National laser safety standards have only recently been specified for laser pulse widths below 1 ns, with the publication of the ANSI Z136.1-2000 American National Standard for Safe Use of Lasers. A number of in vivo retinal injury studies using ultrashort laser pulses have been documented for pulse widths from nanoseconds to femtoseconds and having wavelengths from 1064 to 530 nm. These studies report data corresponding to the smallest retinal image diameters that can be achieved experimentally. The resulting data have been used to establish the exposure limits for small-source laser emitters. Data have shown that the thresholds decrease with pulse width and with wavelength for minimal retinal spot sizes. In this article we present measurements of the retinal lesion threshold as a function of retinal image size for 150 fs ultrashort laser pulses at 1060 nm.
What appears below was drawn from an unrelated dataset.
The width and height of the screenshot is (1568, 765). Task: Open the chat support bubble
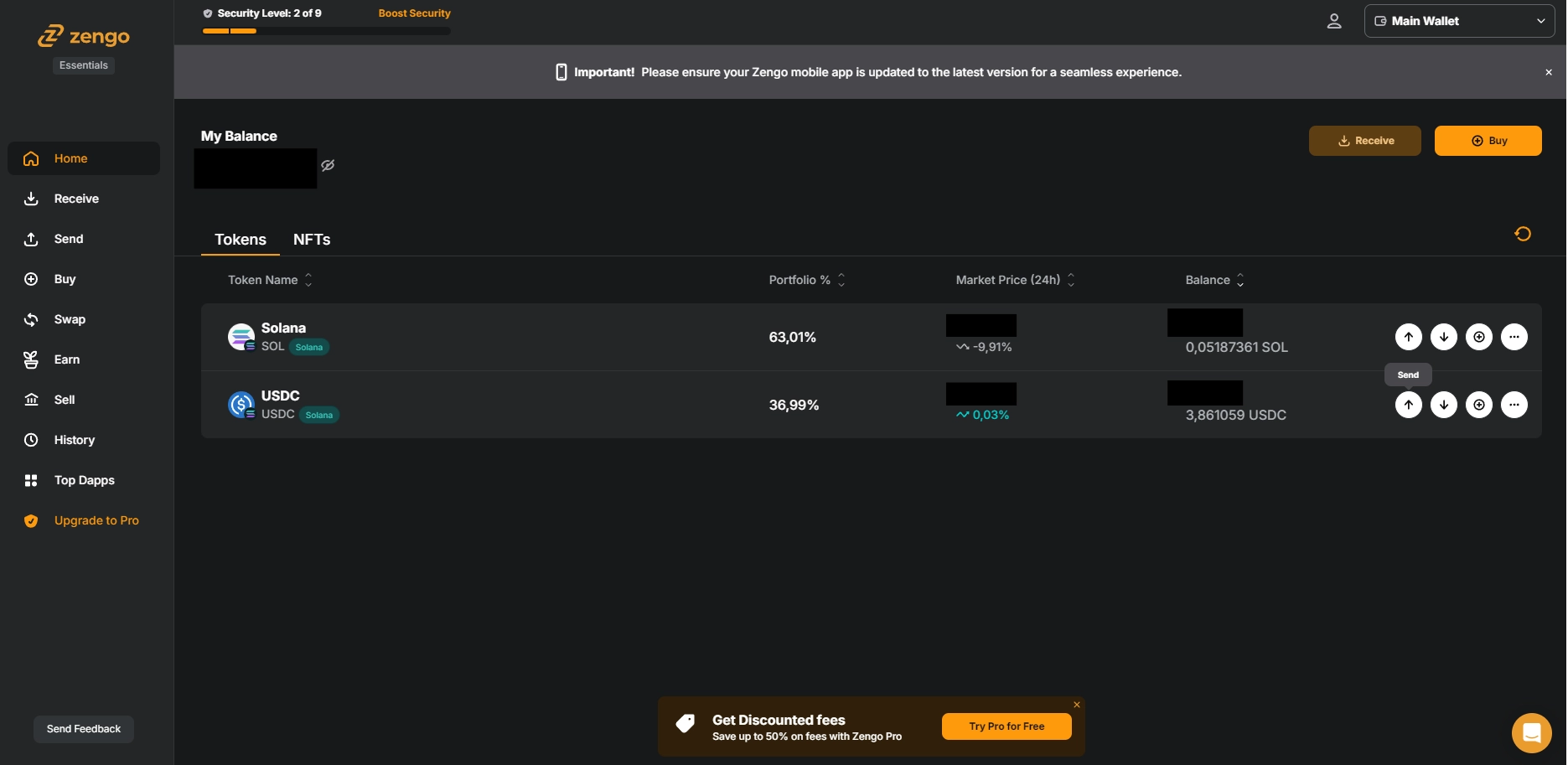[1532, 732]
Retinal image size was varied from approximately 48 to 800 μm in diameter using external optics. Thresholds were determined using probit analysis of the data. The retinal spot sizes were calculated using the Gaussian beam propagation and multiple-lens formulas. The thresholds as a function of retinal image size were then compared to previously reported spot size studies. Results of our measurements show that as the retinal image diameter is increased from 48 to 800 μm, the threshold at 24 h postexposure increases from 1 to 54.1 μJ, corresponding to the fluence at the retina decreasing by a factor of five (from 56 to 11 mJ cm−2). Our results also show that as the retinal spot size increases, the radiant exposure necessary to cause a minimal visible lesion decreases, but not in proportion to the retinal image area. This decreasing radiant exposure for increasing retinal spot sizes at 150 fs follows the trends shown for previous studies with pulse duration from 30 ps to 10 s. Thus, extended sources for 150 fs and 1060 nm show no deviation from the trend of decreasing radiant exposure for increasing retinal image sizes. We conclude from our data that the current correction factors used in the laser safety standards also apply to femtosecond laser exposures between 400 and 1400 nm.